Harry Smith found more to like in the former One Directioner's debut than he bargained for

Mind of Mine is Zayn Malik’s first solo effort since his departure from One Direction early last year, so it is hardly surprising that the album makes explicit efforts to distance itself from that X-Factor brand of watered-down pop. The album approaches graphic sex, dark emotions, and the low points of nights out, which is a welcome change for Zayn; one of the greatest positives of this album is that it feels more sincere than One Direction ever did. But on MoM, Zayn still suffers from overproduction, which jars with what should be raw subject matter and lends an irritating self-consciousness to his supposed image shift.

Musically, the album has more interest than the two made-for-radio singles would suggest. The move from pop into R&B feels natural for Zayn’s vocal style, and while Zayn’s voice does little to distinguish him within the genre, it does work well within said genre’s limitations. The backing tracks draw from a wide range of influences, with unsurprising tinges of Frank Ocean and Robin Schulz, as well as synths that wouldn’t be out of place on a Passion Pit track, or in the softer sections of a XXYYXX album. This diverse musical source material comes together most successfully on ‘tRuTh’, which is also a rare lyrical high point. Its references to his past, trapped in a world that was “not [his] scene”, have the ring of honesty that makes good R&B, and the tinkling synth ornaments and relaxed bassline work well against the track’s softer vocals and chorus-soaked guitar.

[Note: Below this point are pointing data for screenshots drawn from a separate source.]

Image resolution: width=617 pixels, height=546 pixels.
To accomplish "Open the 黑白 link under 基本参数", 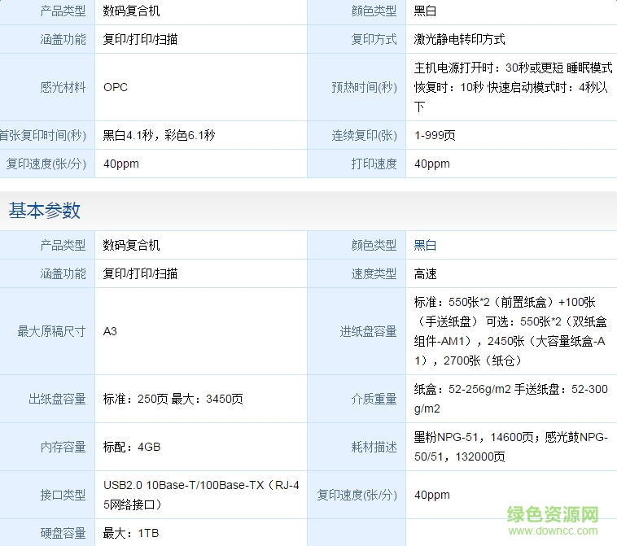I will 425,245.
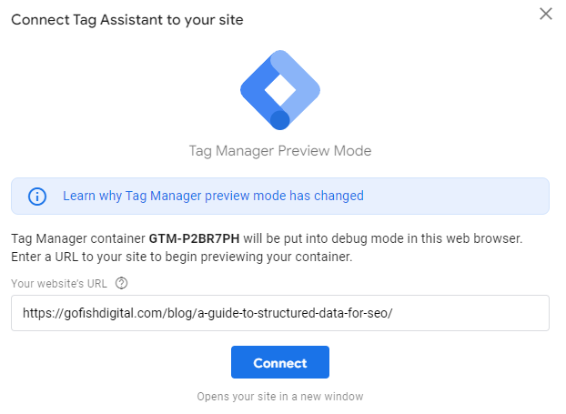566x414 pixels.
Task: Click the dark blue dot on the logo
Action: [x=280, y=120]
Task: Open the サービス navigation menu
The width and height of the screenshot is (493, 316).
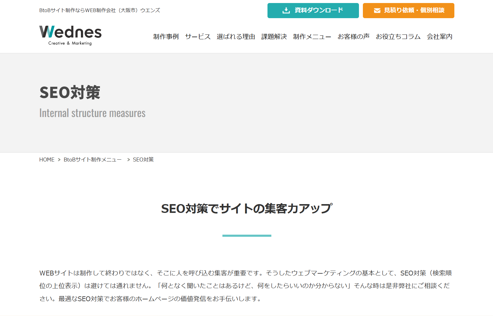Action: [197, 37]

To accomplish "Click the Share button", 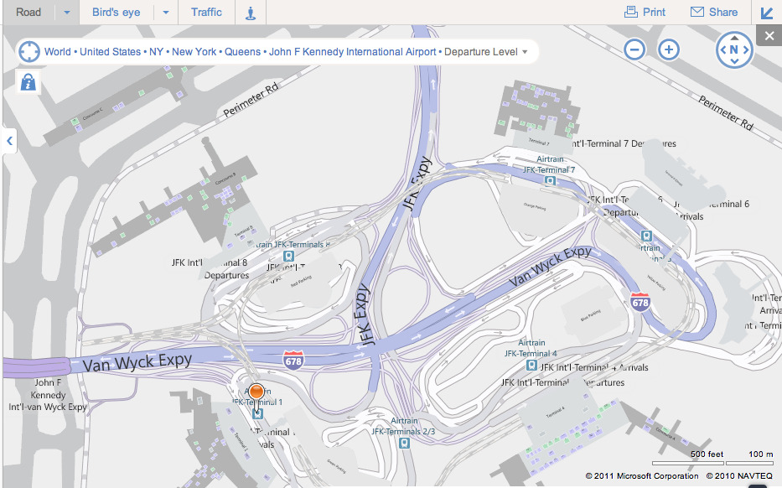I will [714, 12].
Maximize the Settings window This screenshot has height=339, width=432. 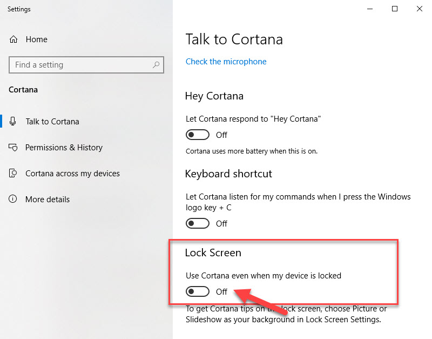point(395,9)
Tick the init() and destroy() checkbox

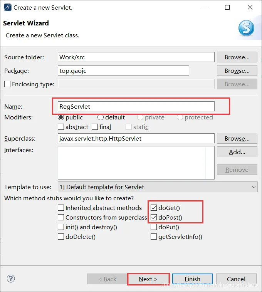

Mind of Mine has moments of interest, and some genuinely enjoyable songs, but the extent of its weaknesses, and their prominence in the bulk of the album, only serves to overbear the stronger, more sincere tracks. It is, however, an album that could have been heavily trimmed, which might have made the issue of Zayn’s repetitive lyrical content less obvious, and helped the back end of this 59-minute album feel like less of a slog. Many of the tracks suffer from the common pop disease of having one or two clever lines padded out with rhyming clichés to make a song. ‘lUcOzAdE’, ‘TiO’, and ‘BRIGHT’ are queued one after the other, and ‘LIKE I WOULD’ comes shortly after, all of which are grounded in the stale, overdone, “let’s fuck” school of songwriting, making the second half of the album into an ad nauseam repetition of the self-evident theme that all-grown-up Zayn beats us over the head with in ‘dRuNK’ – “Right now I’m emotional.”